Mobile messaging company Arch Wireless
, has filed for Chapter 11 bankruptcy protection and
reached agreements with creditors to restructure its debt.
“In time we expect to emerge as a financially sound and stable operating entity and continue to pursue opportunities in the growing market for two-way messaging
and wireless mobile data.” said C. Edward Baker Jr., chairman and CEO of the Westborough, Mass., company.
Arch has received $50 million in debtor-in-possession financing from a group of banks led by TD Securities and has $50 million in cash — enough, it believes, to run
the business during reorganization.
Key to the recovery plan is the consent of creditors to accept new notes and equity securities. Arch will file a detailed reorganization plan with bankruptcy court
officials by Jan. 15.
The Chapter 11 filing comes less than a month after creditors filed an involuntary bankruptcy petition against the company’s Arch Wireless Communications unit.
That unit also sought voluntary court protection in U.S. Bankruptcy Court in the Western Division of Massachusetts.

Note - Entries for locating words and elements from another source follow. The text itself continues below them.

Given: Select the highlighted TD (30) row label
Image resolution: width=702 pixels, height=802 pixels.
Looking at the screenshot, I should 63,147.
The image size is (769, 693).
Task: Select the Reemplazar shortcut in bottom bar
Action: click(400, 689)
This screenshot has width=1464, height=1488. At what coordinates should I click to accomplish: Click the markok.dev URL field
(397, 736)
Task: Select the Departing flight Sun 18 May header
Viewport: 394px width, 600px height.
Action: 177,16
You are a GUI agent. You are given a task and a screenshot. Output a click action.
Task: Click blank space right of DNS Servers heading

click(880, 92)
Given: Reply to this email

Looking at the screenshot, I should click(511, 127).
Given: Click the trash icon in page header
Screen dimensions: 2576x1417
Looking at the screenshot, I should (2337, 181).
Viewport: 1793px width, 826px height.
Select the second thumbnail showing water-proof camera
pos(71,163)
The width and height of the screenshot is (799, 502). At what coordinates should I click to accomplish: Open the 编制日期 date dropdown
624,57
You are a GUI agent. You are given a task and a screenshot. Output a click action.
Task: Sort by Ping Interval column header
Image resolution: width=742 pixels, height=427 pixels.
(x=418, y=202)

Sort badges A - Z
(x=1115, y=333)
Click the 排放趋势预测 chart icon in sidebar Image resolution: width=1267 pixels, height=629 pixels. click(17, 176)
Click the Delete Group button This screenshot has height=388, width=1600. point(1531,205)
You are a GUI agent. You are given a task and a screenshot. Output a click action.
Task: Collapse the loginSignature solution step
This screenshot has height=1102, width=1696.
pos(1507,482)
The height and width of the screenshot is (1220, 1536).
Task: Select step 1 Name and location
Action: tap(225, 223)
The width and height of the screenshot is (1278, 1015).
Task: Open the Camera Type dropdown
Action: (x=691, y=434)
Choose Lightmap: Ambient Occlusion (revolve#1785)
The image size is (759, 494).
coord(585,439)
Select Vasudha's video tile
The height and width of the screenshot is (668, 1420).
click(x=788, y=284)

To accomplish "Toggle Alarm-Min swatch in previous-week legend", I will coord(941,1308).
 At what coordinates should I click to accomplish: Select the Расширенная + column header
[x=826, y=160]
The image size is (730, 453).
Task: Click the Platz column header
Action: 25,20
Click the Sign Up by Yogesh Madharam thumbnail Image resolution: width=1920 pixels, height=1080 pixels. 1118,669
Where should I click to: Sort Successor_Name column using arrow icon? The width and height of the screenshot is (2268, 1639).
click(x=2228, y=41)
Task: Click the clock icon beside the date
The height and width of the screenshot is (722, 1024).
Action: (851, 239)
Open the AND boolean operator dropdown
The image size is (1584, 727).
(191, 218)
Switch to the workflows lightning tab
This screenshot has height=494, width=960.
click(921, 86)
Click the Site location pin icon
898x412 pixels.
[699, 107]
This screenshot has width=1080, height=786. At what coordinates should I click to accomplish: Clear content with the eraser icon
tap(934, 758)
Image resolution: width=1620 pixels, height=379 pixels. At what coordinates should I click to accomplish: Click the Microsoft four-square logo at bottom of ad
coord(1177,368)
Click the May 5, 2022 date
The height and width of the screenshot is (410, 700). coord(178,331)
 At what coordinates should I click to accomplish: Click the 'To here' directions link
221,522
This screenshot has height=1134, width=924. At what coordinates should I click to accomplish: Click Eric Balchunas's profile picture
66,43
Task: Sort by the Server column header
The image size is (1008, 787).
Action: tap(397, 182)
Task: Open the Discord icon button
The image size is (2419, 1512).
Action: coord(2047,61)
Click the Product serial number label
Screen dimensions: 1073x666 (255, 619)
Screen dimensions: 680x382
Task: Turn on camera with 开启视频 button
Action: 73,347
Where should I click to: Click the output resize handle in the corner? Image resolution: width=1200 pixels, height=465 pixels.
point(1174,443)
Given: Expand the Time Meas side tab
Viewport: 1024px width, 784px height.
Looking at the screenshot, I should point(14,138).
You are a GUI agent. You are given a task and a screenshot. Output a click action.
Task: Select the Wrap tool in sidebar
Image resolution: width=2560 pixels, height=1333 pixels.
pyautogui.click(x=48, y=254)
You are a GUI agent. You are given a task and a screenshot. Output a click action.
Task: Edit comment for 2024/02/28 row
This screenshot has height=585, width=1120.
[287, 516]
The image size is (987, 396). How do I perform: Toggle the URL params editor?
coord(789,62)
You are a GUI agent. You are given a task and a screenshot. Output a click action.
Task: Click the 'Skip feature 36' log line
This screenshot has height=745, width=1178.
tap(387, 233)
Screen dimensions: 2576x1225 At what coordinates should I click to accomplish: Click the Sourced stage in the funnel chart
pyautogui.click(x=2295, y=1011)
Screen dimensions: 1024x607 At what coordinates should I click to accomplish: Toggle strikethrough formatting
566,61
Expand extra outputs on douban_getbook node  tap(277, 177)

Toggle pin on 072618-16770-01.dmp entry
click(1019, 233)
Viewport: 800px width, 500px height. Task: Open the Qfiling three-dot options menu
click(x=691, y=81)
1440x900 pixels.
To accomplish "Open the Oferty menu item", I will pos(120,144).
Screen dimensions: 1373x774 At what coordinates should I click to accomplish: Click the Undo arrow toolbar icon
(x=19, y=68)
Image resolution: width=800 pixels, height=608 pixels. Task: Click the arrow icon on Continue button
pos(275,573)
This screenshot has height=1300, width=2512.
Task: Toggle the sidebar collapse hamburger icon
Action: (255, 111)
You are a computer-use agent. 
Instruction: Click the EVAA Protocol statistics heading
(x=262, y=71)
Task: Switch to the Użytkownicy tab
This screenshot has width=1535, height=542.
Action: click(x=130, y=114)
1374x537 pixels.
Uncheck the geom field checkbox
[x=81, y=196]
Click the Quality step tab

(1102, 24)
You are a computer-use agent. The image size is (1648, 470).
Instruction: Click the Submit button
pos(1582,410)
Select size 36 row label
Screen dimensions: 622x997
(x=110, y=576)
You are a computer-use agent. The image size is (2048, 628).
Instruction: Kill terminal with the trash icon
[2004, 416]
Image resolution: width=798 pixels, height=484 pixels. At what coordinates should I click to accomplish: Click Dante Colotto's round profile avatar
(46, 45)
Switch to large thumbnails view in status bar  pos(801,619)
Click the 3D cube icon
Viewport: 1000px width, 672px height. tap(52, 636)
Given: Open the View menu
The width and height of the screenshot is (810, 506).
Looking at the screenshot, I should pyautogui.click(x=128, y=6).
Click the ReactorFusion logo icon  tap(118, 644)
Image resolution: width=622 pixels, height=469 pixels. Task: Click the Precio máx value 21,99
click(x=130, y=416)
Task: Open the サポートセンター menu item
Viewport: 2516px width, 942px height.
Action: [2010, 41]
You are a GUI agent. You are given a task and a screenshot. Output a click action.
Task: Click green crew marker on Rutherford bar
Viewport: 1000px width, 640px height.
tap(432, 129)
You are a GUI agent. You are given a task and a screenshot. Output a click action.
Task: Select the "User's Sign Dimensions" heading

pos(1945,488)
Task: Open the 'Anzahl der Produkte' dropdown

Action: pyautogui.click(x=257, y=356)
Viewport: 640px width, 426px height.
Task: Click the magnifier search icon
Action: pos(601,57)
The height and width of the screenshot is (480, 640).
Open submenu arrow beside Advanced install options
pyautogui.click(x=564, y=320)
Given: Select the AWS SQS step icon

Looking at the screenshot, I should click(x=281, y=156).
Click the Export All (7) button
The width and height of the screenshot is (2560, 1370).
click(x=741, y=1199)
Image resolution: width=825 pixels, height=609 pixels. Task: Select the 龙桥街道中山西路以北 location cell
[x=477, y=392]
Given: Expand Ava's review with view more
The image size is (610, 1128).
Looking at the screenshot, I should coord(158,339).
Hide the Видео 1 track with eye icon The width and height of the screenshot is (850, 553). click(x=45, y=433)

Arch delivers messages to pagers, personal digital assistants and cell phones in all 50 states, the District of Columbia, Puerto Rico, Canada, Mexico and in the
Shares of ARCH, which was delisted from the Nasdaq earlier this year after failing to meet minimum price requirements, rose 0.0076, or 52 percent, to 0.022 on
the over-the-counter market. In the last 52 weeks, the issue has ranged from 0.01 to 2.3125.
Ironically, Arch was able to grow significantly in late 2000 by acquiring Paging Network (PageNet), a Dallas wireless messaging company, that was in Chapter 11.